General News

Brent set for third straight weekly decline

May 5, 2023

The front-month ICE Brent contract has inched $0.48/bbl higher on the day, to $73.79/bbl at 09.00 GMT. However, futures are set for a near 10% weekly decline.


PHOTO: Getty Images


Upward pressure:

The oil market remains hopeful, despite a worrying global macroeconomic scenario, owing to solid underlying factors surrounding Brent.

“While sentiment is negative at the moment, the market is in oversold territory and our balance sheet still shows that the market will be in deficit over 2H23 [second half of 2023], which should drive prices higher,” says ING’s head of commodity strategy Warren Patterson.

OPEC+ will hold its next in-person meeting in June. Crude market experts anticipate that the producers' coalition will announce further output cuts if Brent's price drops further against a weak macroeconomic backdrop.
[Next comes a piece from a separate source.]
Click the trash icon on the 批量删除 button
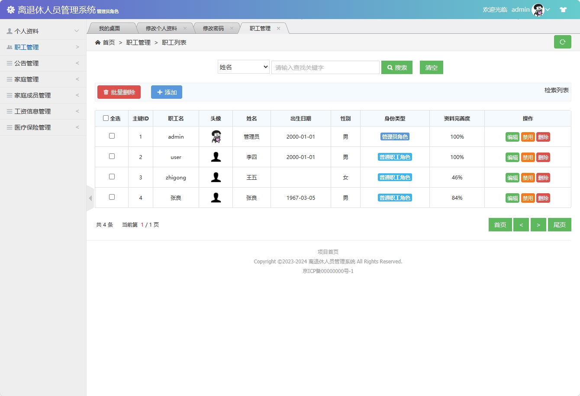 [x=106, y=92]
A spokesperson for the Iraqi regime, Basim al-Awadi, has informed Bloomberg News that the delay in resuming crude exports from Ceyhan is because of technical issues claimed by Turkey and the readiness of the pipeline, rather than a lack of agreement between Iraqi and Kurdish authorities.

Downward pressure:

Saudi Arabia has lowered the official selling price (OSP) for all grades of crude oil imported into Asia for June. According to a Bloomberg report, the kingdom has cut the OSP for its flagship Arab Light crude by $0.25/bbl from June to $2.55/bbl premium over Oman/Dubai quotes.
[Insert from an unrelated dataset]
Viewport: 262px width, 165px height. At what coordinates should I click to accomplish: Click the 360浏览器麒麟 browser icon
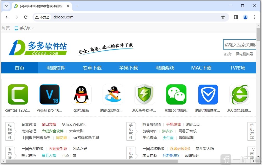(239, 94)
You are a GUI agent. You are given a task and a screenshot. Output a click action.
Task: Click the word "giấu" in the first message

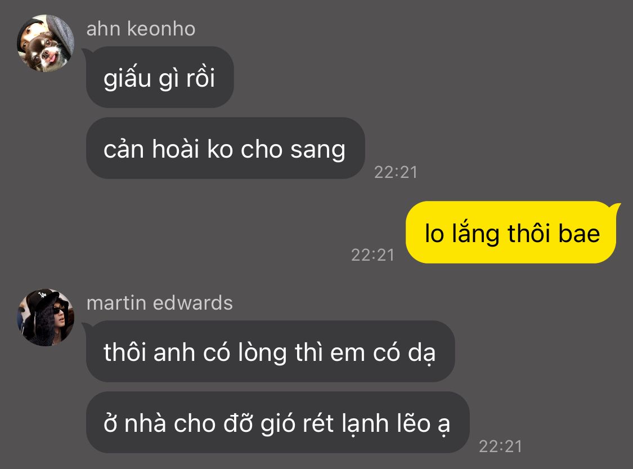point(127,78)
While the OSP cut is lower than the $0.45/bbl reduction estimated by traders and refiners polled by Bloomberg, it indicates that the world’s biggest oil supplier expects demand to wane in the coming months.

In the US, White House economic advisors have issued an ominous warning that American debt payments may default, causing a recession akin to the 2008 "great recession."

The US, one of the world's biggest oil consumers, is already under pressure from the banking crisis and rising interest rates. A crippling recession is likely to further undermine demand and spell bad news for the Brent price, which is heavily influenced by global fundamentals. 

“If equities continue to plunge here, oil might struggle finding support around the mid-$60s," says OANDA’s senior market analyst Ed Moya. "The outlook for the economy is getting uglier by the day and that is making it easier for energy traders to jump on the momentum selling that is hitting WTI [and Brent] crude.”